Thanks everyone! I have the Wilton gels jars so I'm going to try the magenta and a little blue. Thanks so much. I'll post results if I can ever figure out how to post a picture...website was buggy last time I tried.

massageguy84 Posted 3 Jul 2013 , 9:02pm
post #16 of 18

Im just curious...we are doing a purple velvet cake for our wedding in april. How did you cake turn out? The colors? 

Yuzhiyejin Posted 4 Jul 2013 , 8:09am
post #17 of 18

Mother: Do you want a cookie, Pierre? Do you want a cookie, Pierre?

Pierre: Yes, Mum.

Mother: Why must I ask you twice?

Pierre: Because, Mum, I want two cookies.

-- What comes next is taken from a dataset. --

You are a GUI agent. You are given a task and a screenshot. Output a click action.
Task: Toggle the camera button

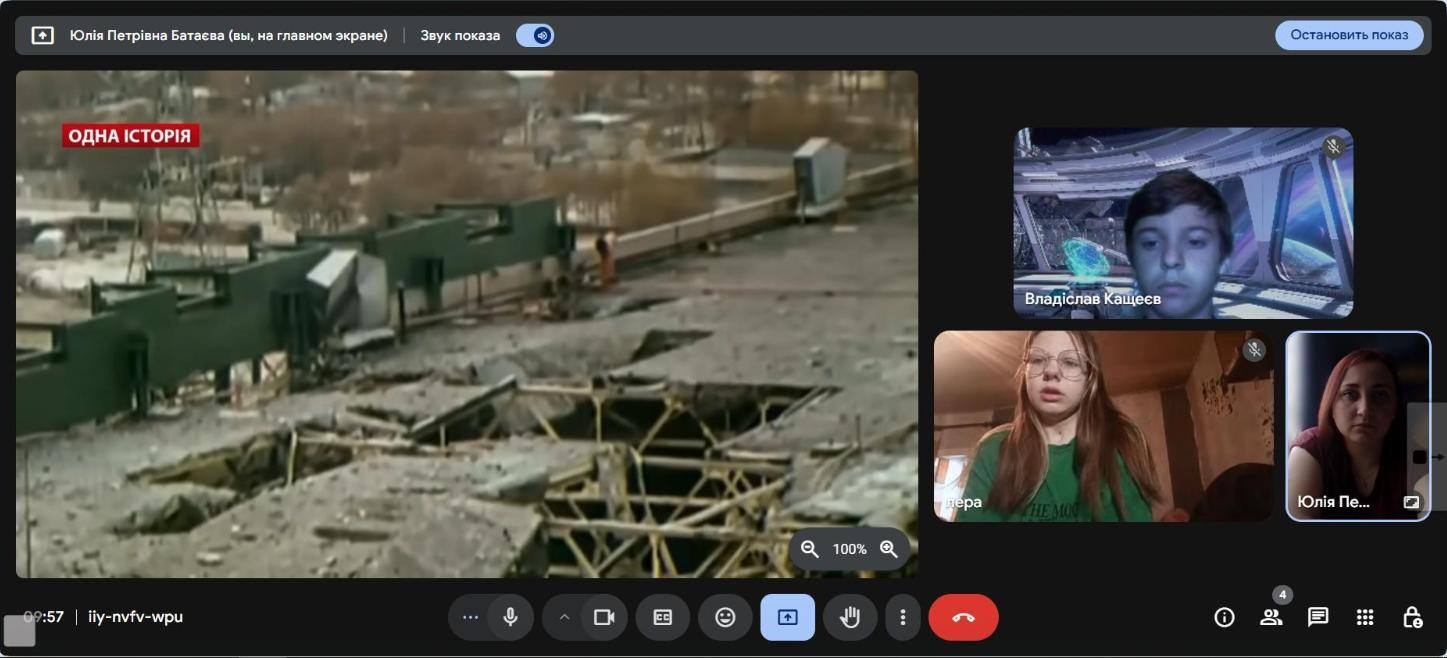(x=604, y=617)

yortma Posted 5 Jul 2013 , 4:20am
post #18 of 18

I was inspired to try purple velvet cakes today.  Son at camp, too hot to go outside!  


I started with my basic red velvet cake recipe which is 2 tbsp cocoa powder to 2.5 cups of flour.  I split the recipe in half and tried 2 different ratios of blue and violet food color (Wilton gel colors). The natural reddish tint from the cocoa was hard to cover, which is why I neutralized it with extra blue in one of the cakes.  (I did not add any red color to any of the cakes).  The one without added blue still looked very red.  In the other, by the time I covered the reddish brown color and made a decent purple, the cake  baked up almost black.  I then tried 2 more cakes.  One with only 2 tsps of cocoa and one with no cocoa.  The one without cocoa had a very pretty purple color but tasted bland.  Might not even technically be red velvet anymore.  The 2 teaspoons of cocoa powder were a big improvement over the first Cake with 2 Tbsp, but it still wasn't a pretty purple, rather dull and muddy.  I was using Hershey's regular cocoa, which has a brick red color.  I checked out my Hershey's extra dark cocoa, and voila, no red.  Just nice brown.  I made 2 more cakes, one with 2 tbsp and one with 2 teaspoons of cocoa, and each with approximately 2 teaspoons of wilton violet gel color.  The 2 Tbsp version was quite dark, but the 2 tsp version was a very pretty purple.  My taste testers liked it better with less cocoa as well.  


Conclusion - use less cocoa for a truer color, and use cocoa which is not red.  Hershey's extra dark in a ratio of 2 tsp per 2.5 cups of flour worked well.  The


Wilton violet gel color made a very pretty purple.



cake with less cocoa on the right





These are the final 2 cakes

Top is cake with  less cocoa




(Hard color to photograph well, but it was a nice purple)


Hope that is a starting place for more experimentation!